Issue #78 – Balancing Training data for Multilingual Neural MT

NMT 78 Balancing Training data for Multilingual Neural MT

Issue #78 – Balancing Training data for Multilingual Neural MT

Author: Raj Patel, Machine Translation Scientist @ Iconic

Multilingual Neural MT (MNMT) can translate to/from multiple languages, but in model training we are faced with imbalanced training sets. This means that some languages have much more training data compared to others. In general, we up-sample the low resource languages to balance the representation. However, the degree of up-sampling has a large effect on the overall performance of the model. In this post, we will discuss a new method proposed by Wang et. al., 2020 that automatically learns how to weight training-data through a data scorer and is optimised to maximise performance on all test languages. 

Differentiable Data Selection (DDS)

Differential Data Selection (DDS) is a general machine learning method for optimising the weighting of different training examples to improve a predetermined objective. In the paper, this objective is the average loss from different languages. They directly optimise the weights of training data from each language to maximise the objective on a multilingual development set. Specifically, DDS uses a technique called bilevel optimisation to learn a data scorer P(x,y;ψ), parameterised by ψ, where x,y represent a sentence pair from the training data, such that training using data sampled from the scorer optimises the model performance on the development set. 

Experimental Evaluation

To test the effectiveness of the proposed method, the authors use 58-languages-to-English parallel data from Qi et al. (2018). They train the multilingual NMT model for each of the two sets of language pairs with different levels of language diversity:

Related: 4 Low Resource Languages (LRL)s (Azerbaijani:aze, Belarusian:bel, Glacian:glg, Slovak:slk) and a related High Resource Language (HRL) for each LRL (Turkish:tur, Rus-sian:rus, Portuguese:por, Czech:ces)

Diverse: 8 languages with varying amounts of data, picked without consideration for relatedness (Bosnian:bos, Marathi:mar, Hindi:hin, Macedonian:mkd, Greek:ell, Bulgar-ian:bul, French:fra, Korean:kor)

For each set of languages, they test two varieties of translation: 1) many-to-one (M2O): translating 8 languages to English; 2) one-to-many (O2M): translating English into 8 different languages.

Baselines: They compare the proposed method with the three standard heuristic based methods: 

      1. Uniform (τ=∞): datasets are sampled uniformly, so that LRLs are over-sampled to match the size of the HRLs; 
      2. Temperature: scales the proportional dis-tribution by τ=5 to slightly over-sample the LRLs; 
      3. Proportional (τ=1): datasets are sampled propor-tional to their size, so that there is no oversampling of the LRLs.

The proposed method consistently delivers better overall performance than the best baseline: as much as 1.61 Average BLEU points.

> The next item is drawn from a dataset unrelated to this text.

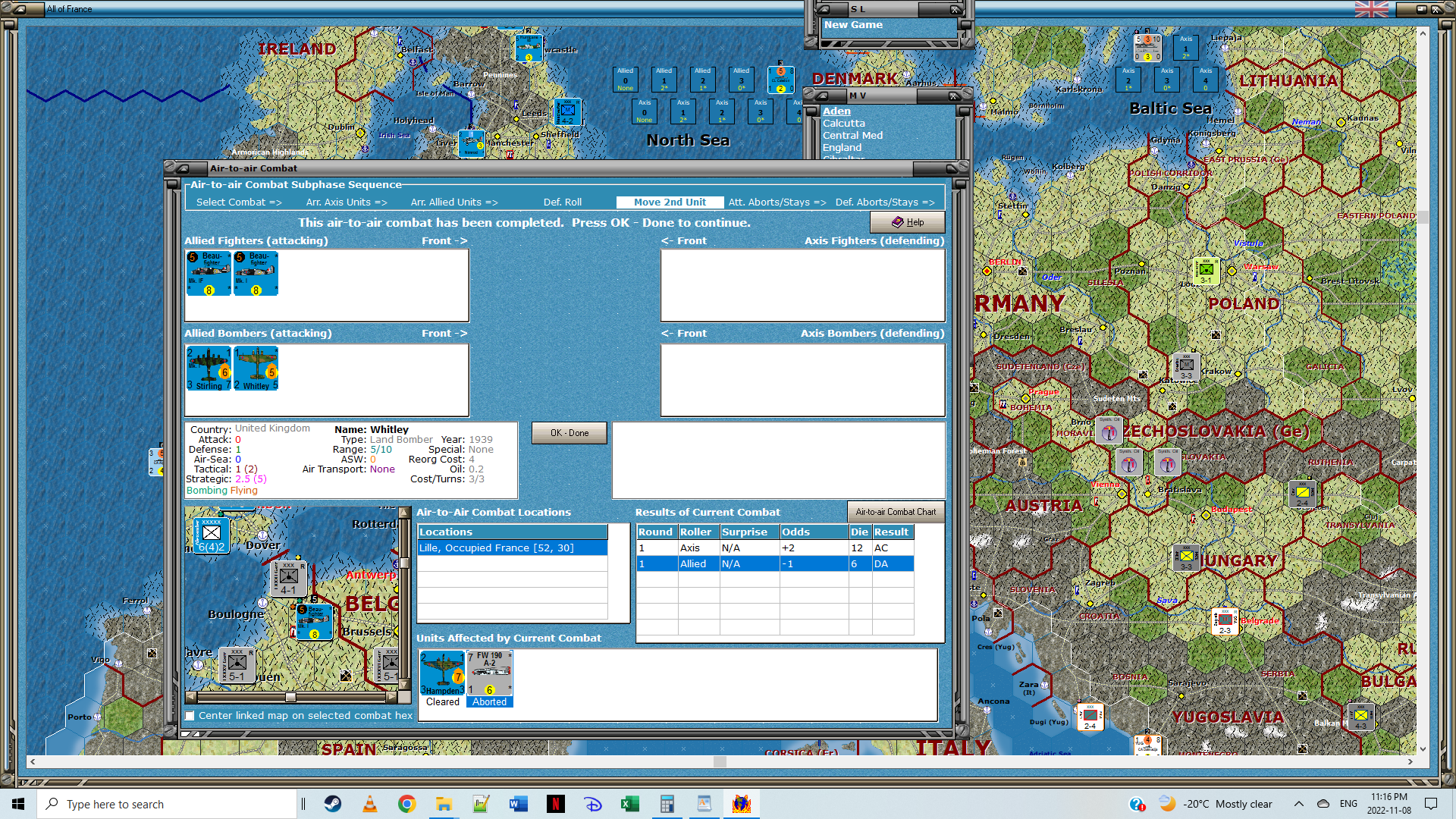Launch Google Chrome from taskbar

point(407,804)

From these results, we can conclude that the proposed method provides a stable strategy to train multilingual systems over a variety of settings and outperforms the baseline on more languages.

In summary

The proposed method not only outperforms the existing temperature based sampling methods, but also provides a flexible framework to use different multilingual objective functions as per the requirement. For example, with default multilingual objectives we can also optimise the model for development risks of all the languages. As the proposed method doesn’t add much overhead in the model training, it can be really effective to handle the data imbalance in MNMT training. This is especially helpful for use cases like e-discovery, where we prefer to build the model as robust as possible using all the available corpus for a language pair.